◆ **Task details**:
Using the records that follow, copy every line containing the word "element".

-*-*-

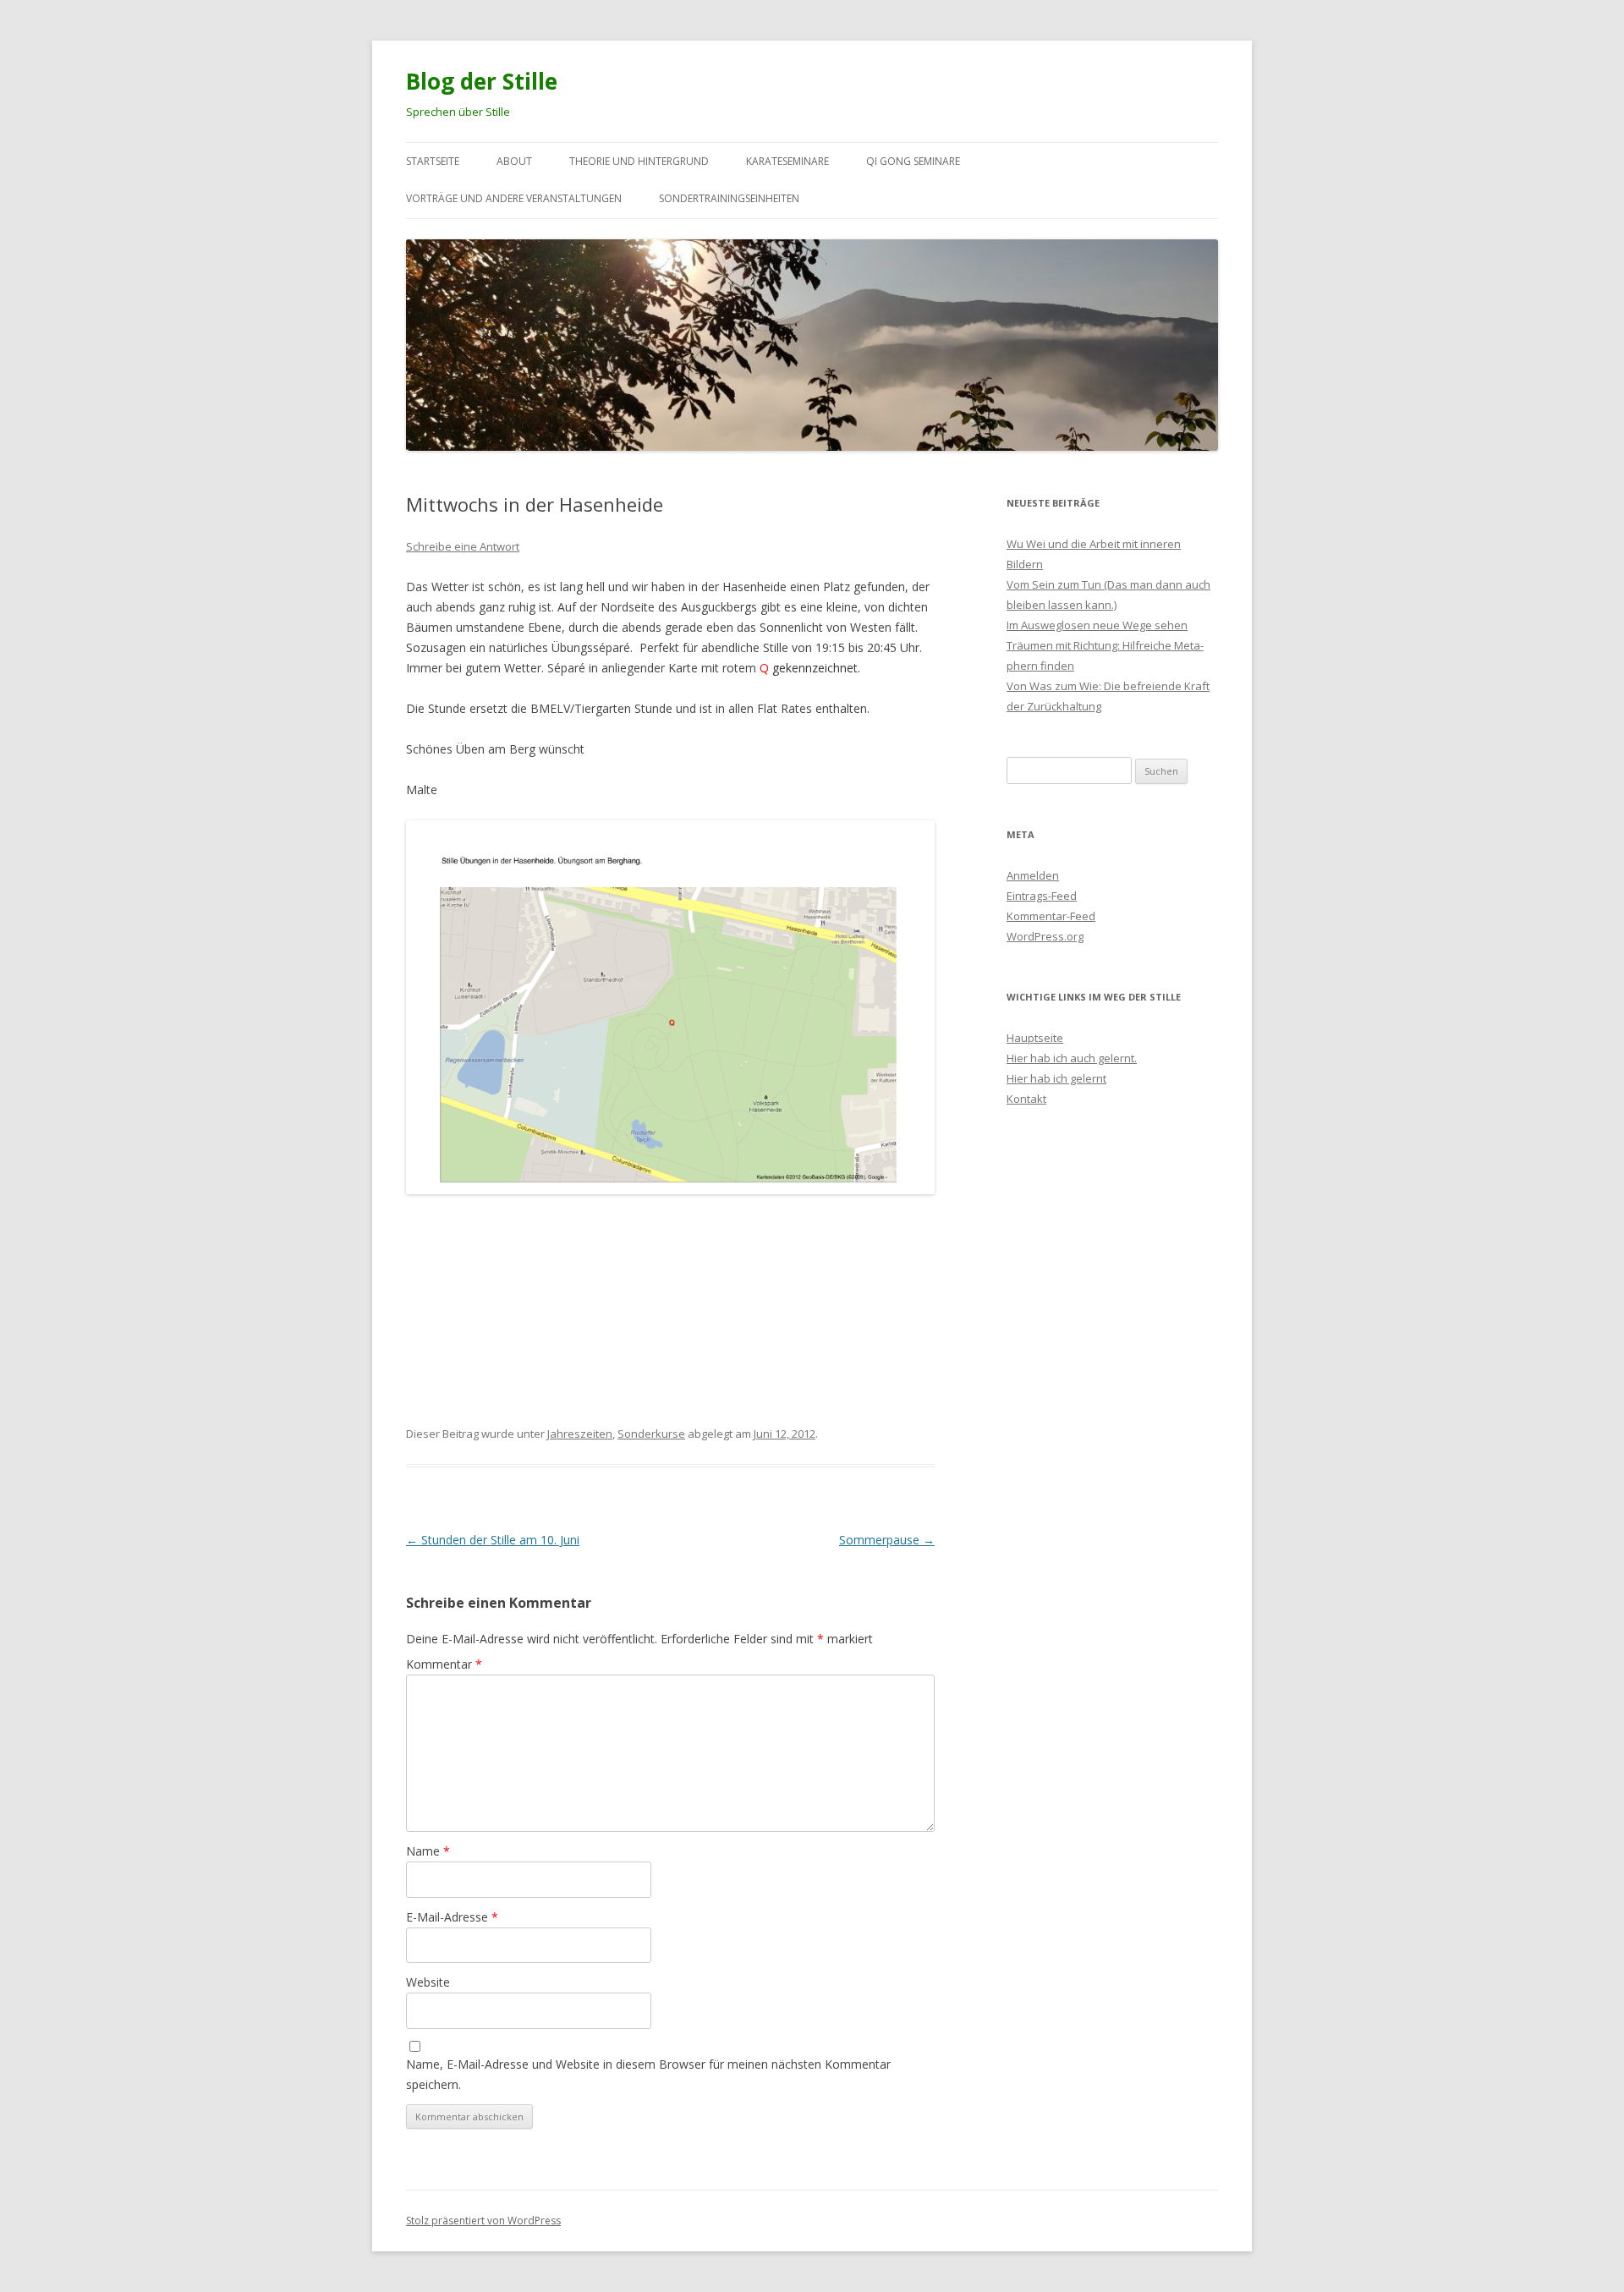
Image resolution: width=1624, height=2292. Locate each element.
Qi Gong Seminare (913, 161)
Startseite (432, 161)
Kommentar (444, 1664)
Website (428, 1982)
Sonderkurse (651, 1433)
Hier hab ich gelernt (1056, 1078)
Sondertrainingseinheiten (729, 198)
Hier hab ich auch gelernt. (1072, 1058)
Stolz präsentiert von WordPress (483, 2220)
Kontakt (1026, 1098)
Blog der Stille (481, 81)
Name (428, 1851)
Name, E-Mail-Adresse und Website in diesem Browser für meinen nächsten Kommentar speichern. (648, 2074)
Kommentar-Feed (1051, 916)
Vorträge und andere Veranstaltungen (514, 198)
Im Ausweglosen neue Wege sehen (1097, 625)
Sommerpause (887, 1540)
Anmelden (1033, 875)
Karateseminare (787, 161)
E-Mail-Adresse (452, 1917)
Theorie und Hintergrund (639, 161)
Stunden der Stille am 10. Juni (492, 1540)
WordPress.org (1045, 936)
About (514, 161)
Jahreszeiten (579, 1433)
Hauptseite (1035, 1037)
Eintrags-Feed (1042, 895)
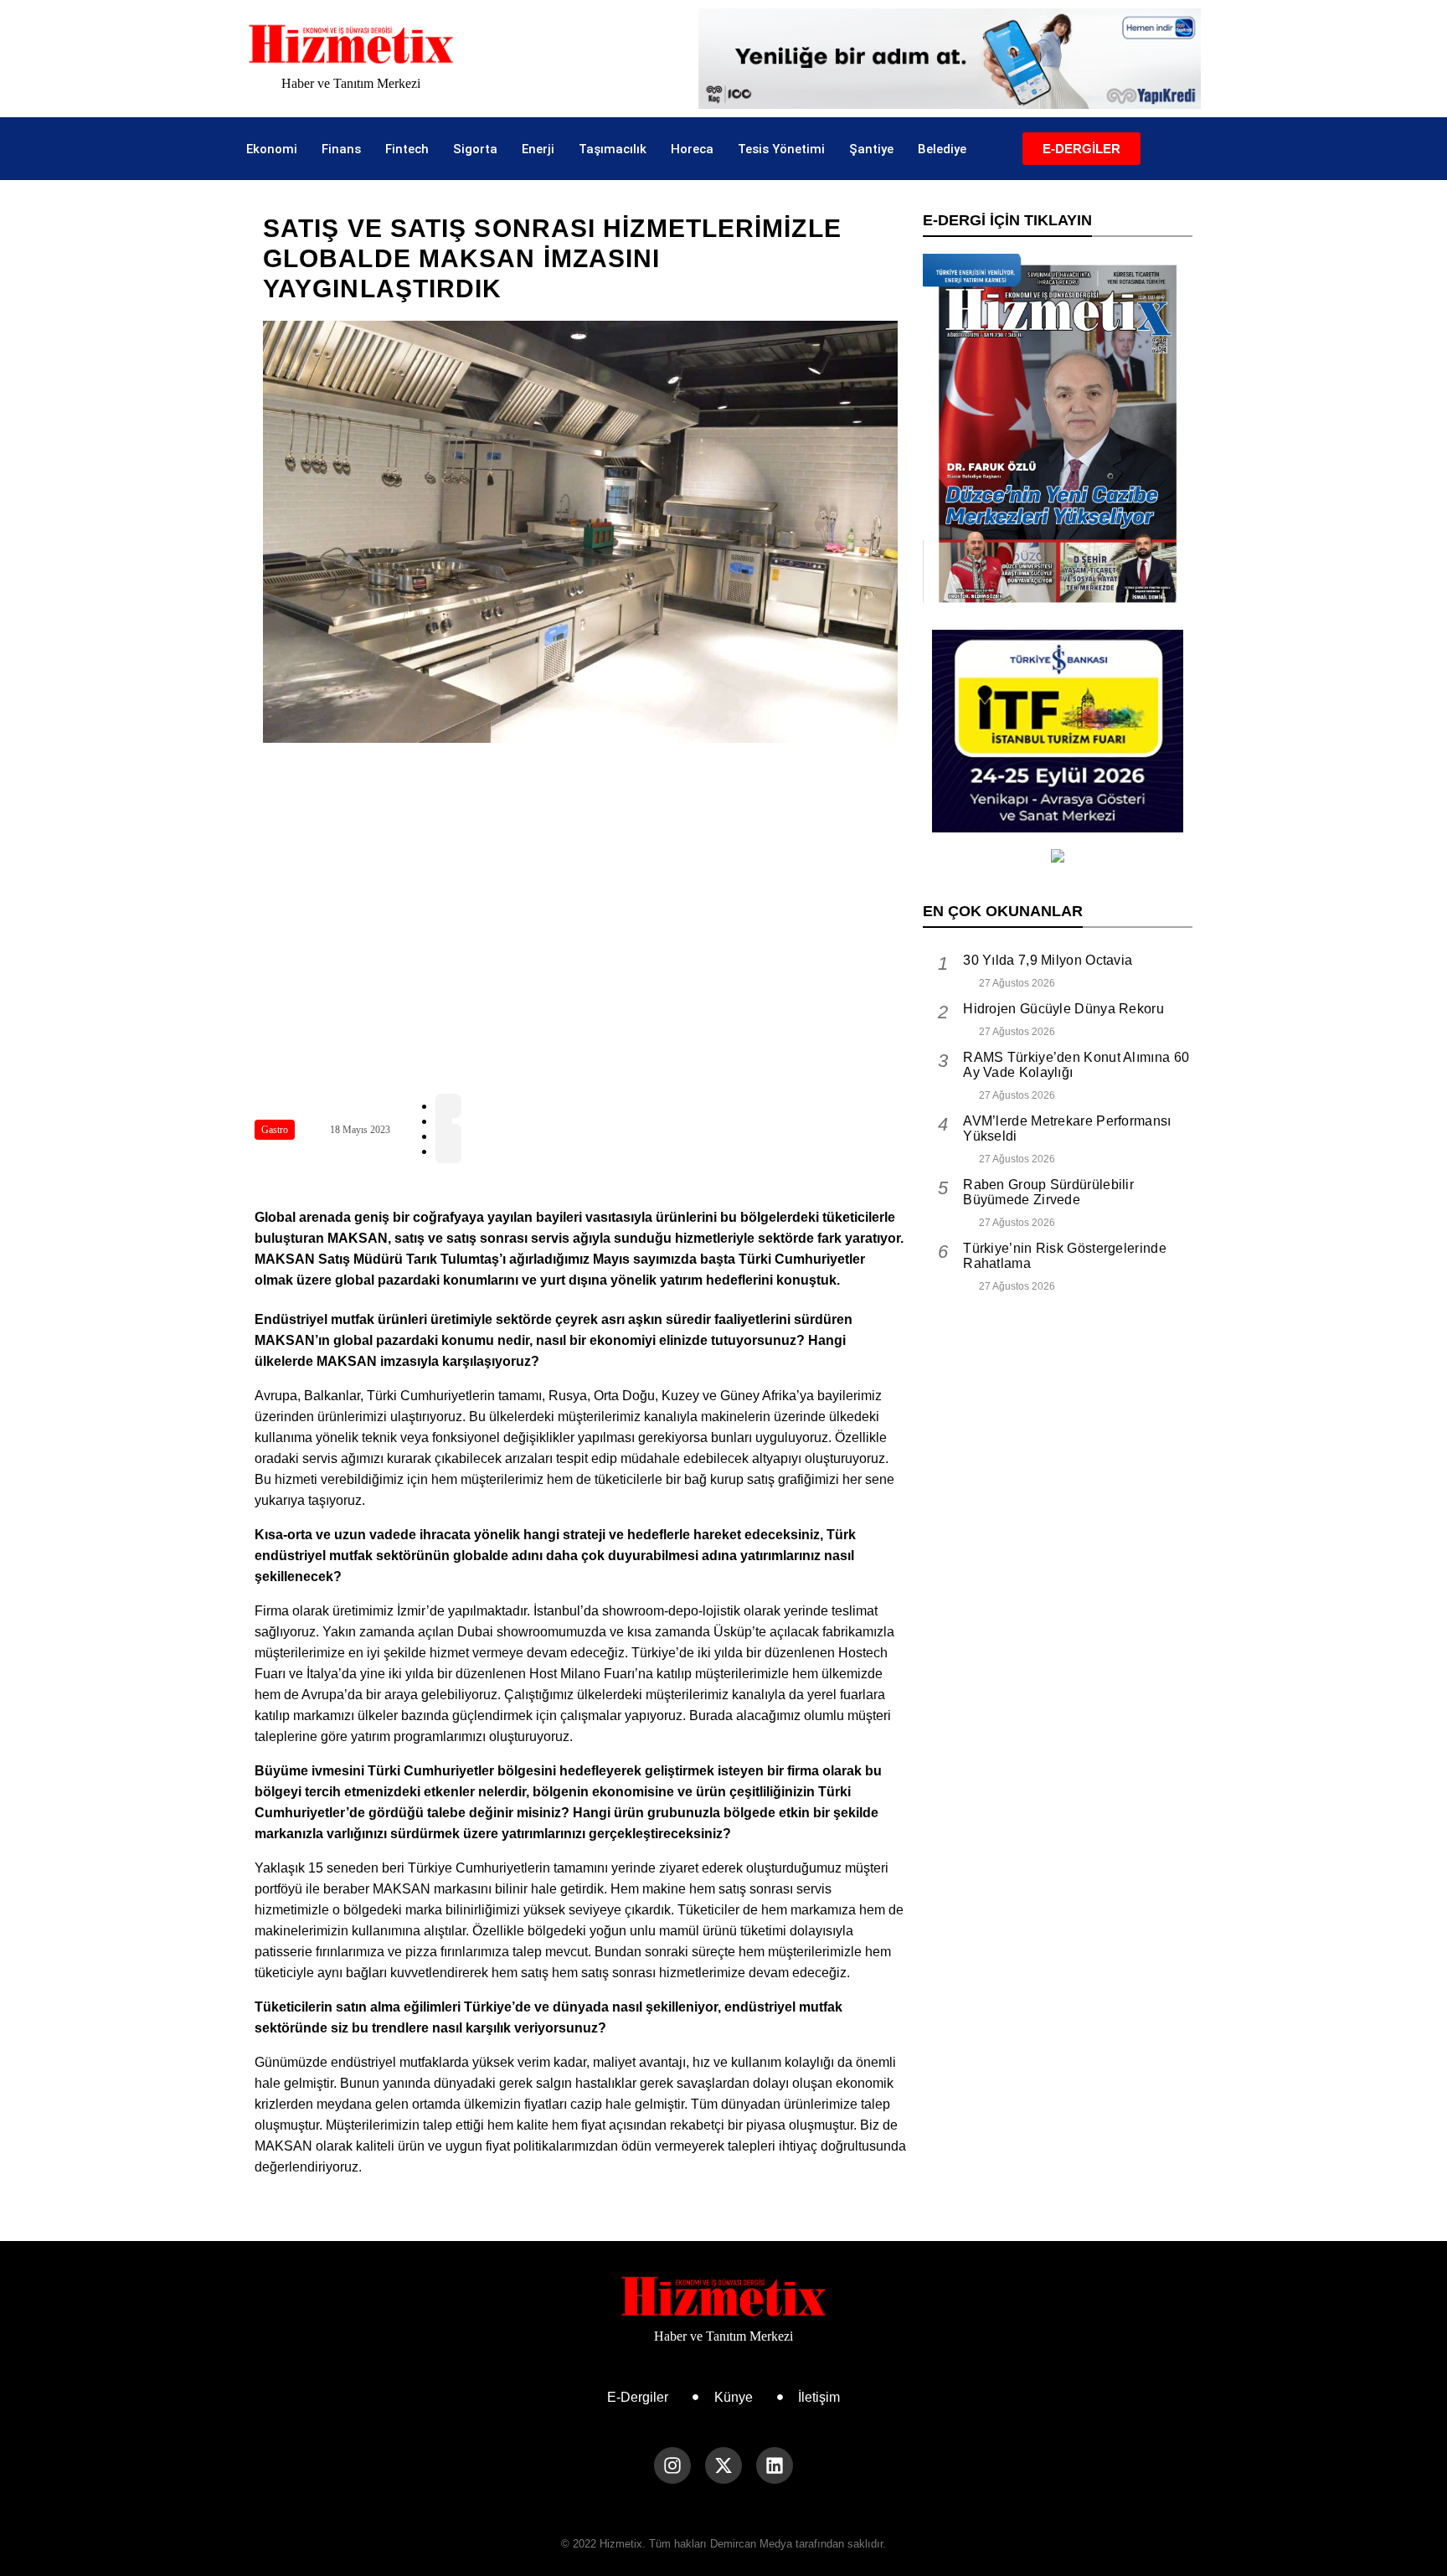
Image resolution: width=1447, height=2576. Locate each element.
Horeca (692, 149)
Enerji (538, 149)
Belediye (942, 149)
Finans (341, 149)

-*-*-

◆ **Answer box**:
Image resolution: width=1624, height=2292. Locate each element.
Image resolution: width=1447, height=2576. Locate each element.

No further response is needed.